#### Task details
From the line containing "You are a GUI" to the final line of the entries, copy each line exactly. Pictures stay out.

-- Opening Marker --

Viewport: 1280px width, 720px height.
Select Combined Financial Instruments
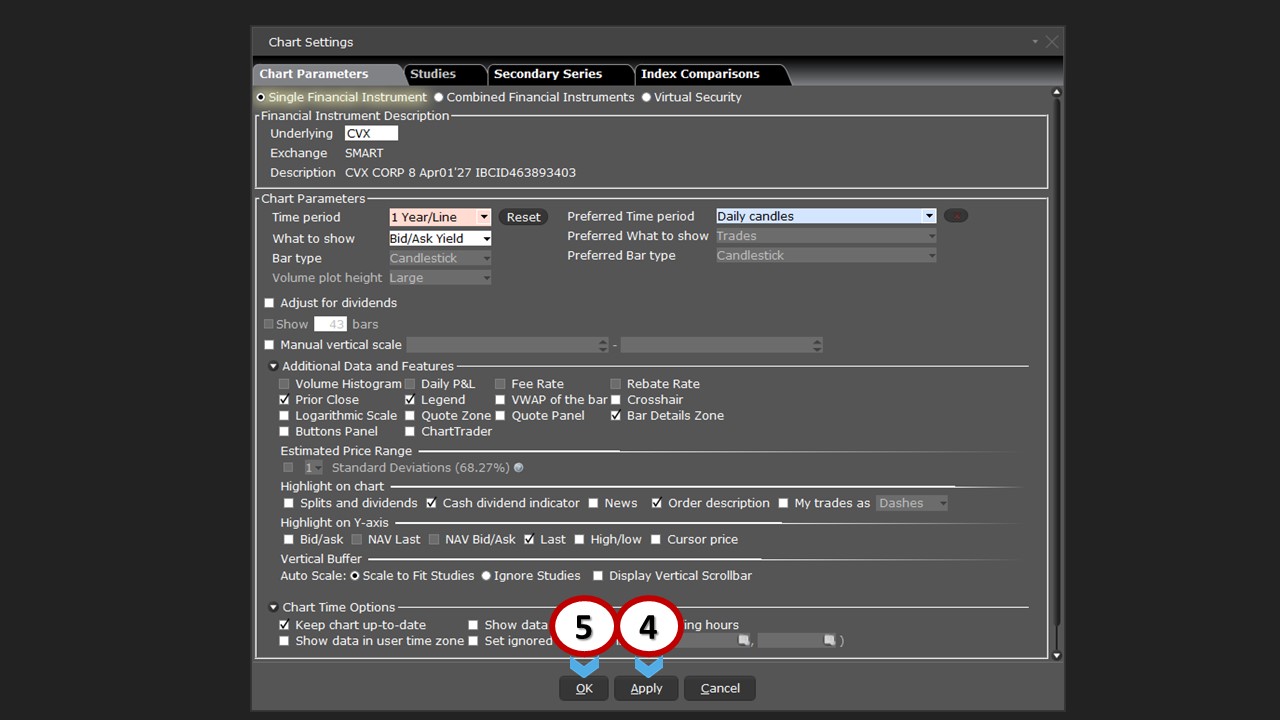(x=438, y=97)
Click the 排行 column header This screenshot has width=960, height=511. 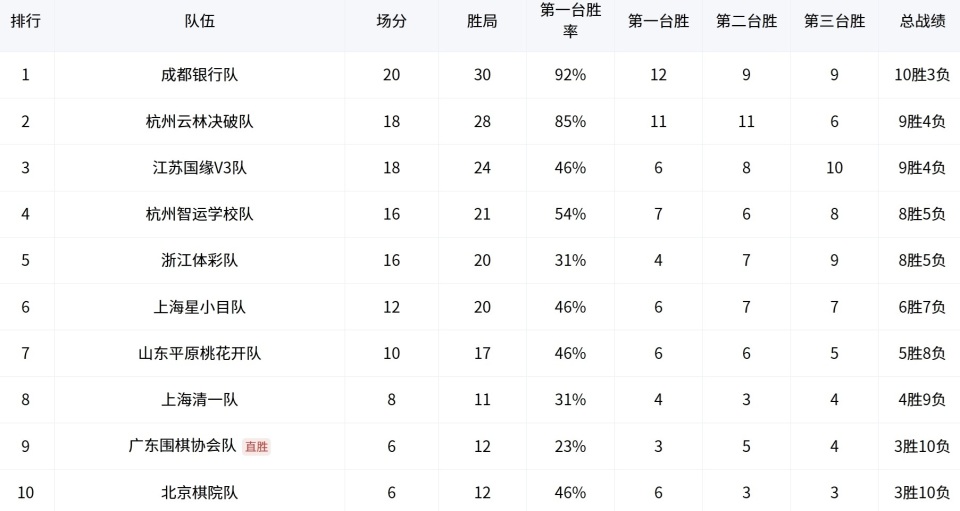pyautogui.click(x=26, y=21)

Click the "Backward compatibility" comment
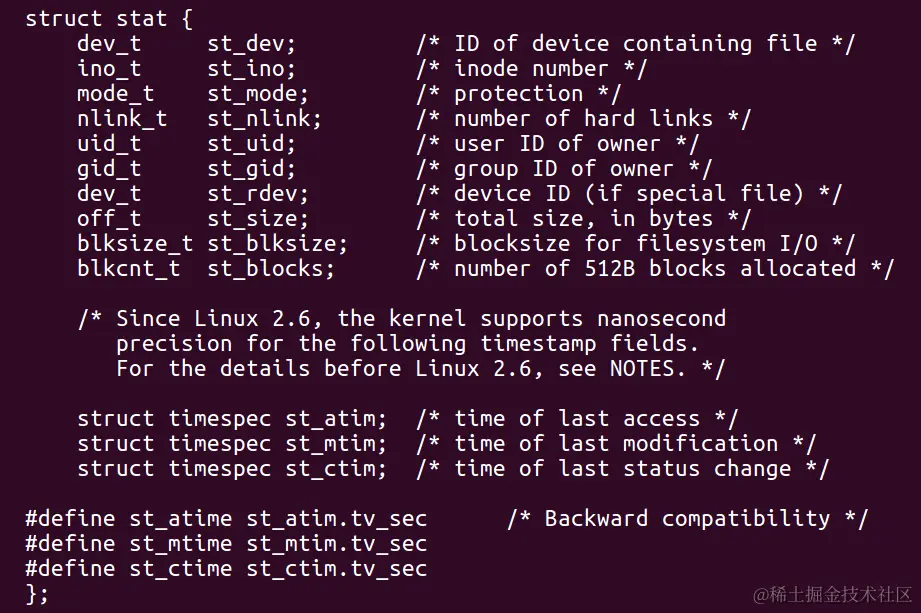687,519
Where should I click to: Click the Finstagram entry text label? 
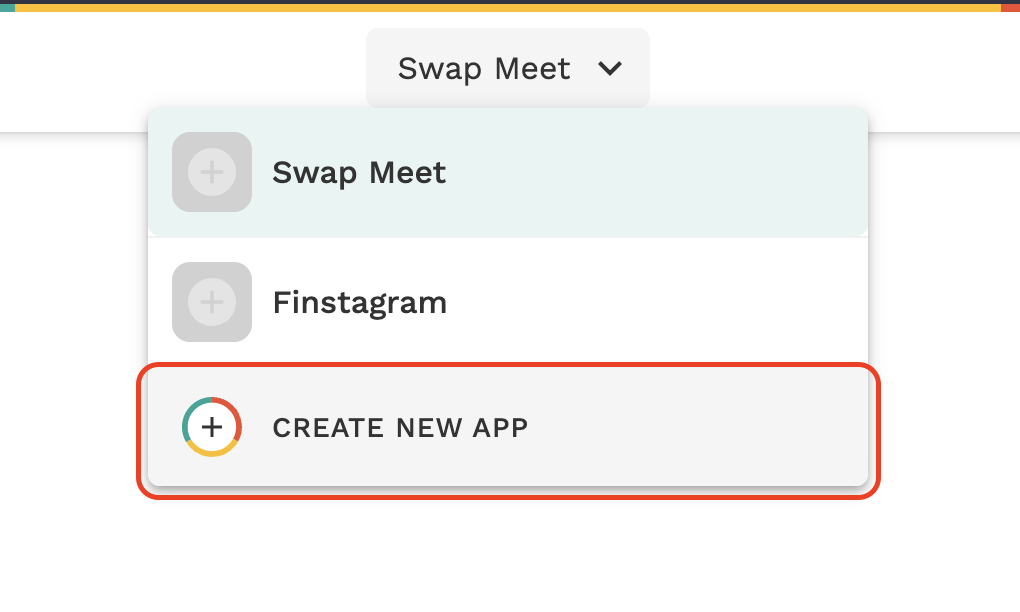point(359,302)
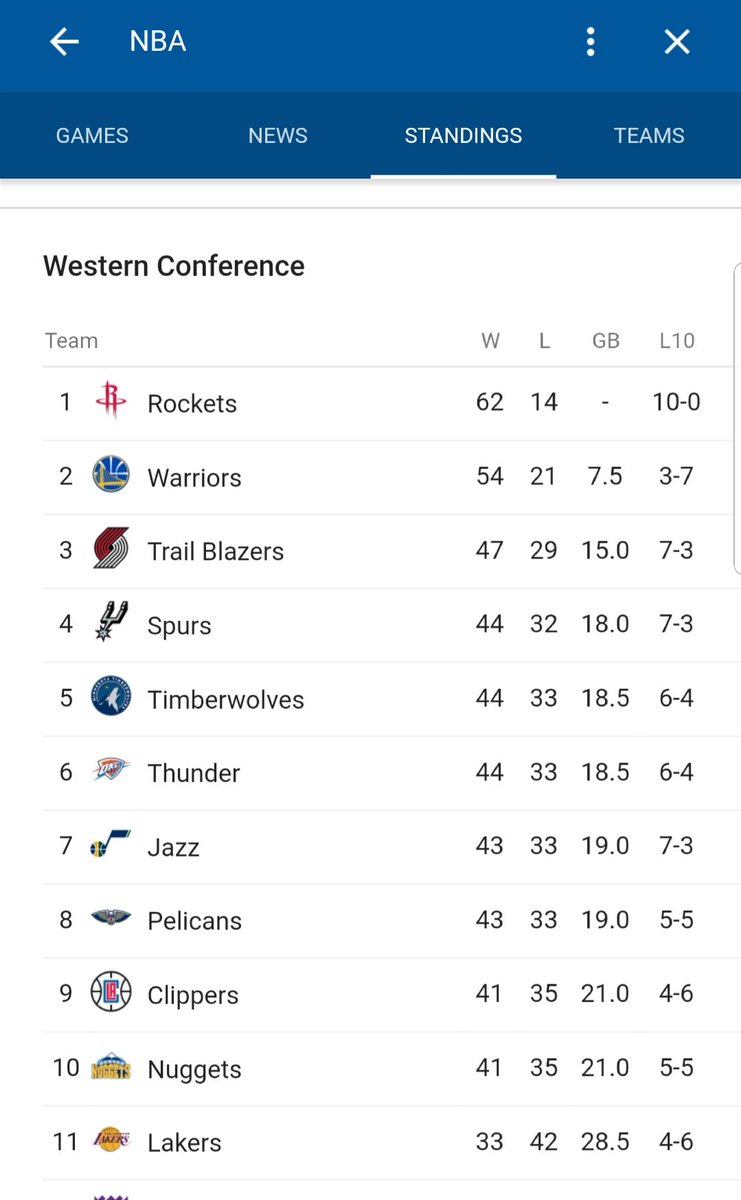The image size is (741, 1200).
Task: Tap the back arrow icon
Action: [64, 42]
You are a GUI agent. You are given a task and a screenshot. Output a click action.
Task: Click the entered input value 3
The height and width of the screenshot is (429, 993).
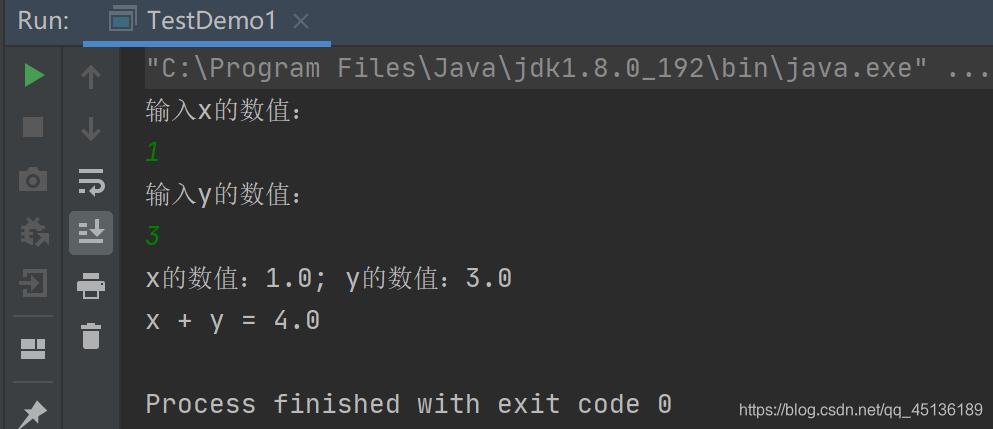click(x=153, y=236)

-- Closing Marker --

#### Written answer
You are a GUI agent. You are given a task and a screenshot. Output a click action.
Task: Click the entered input value 3
The height and width of the screenshot is (429, 993).
click(x=153, y=236)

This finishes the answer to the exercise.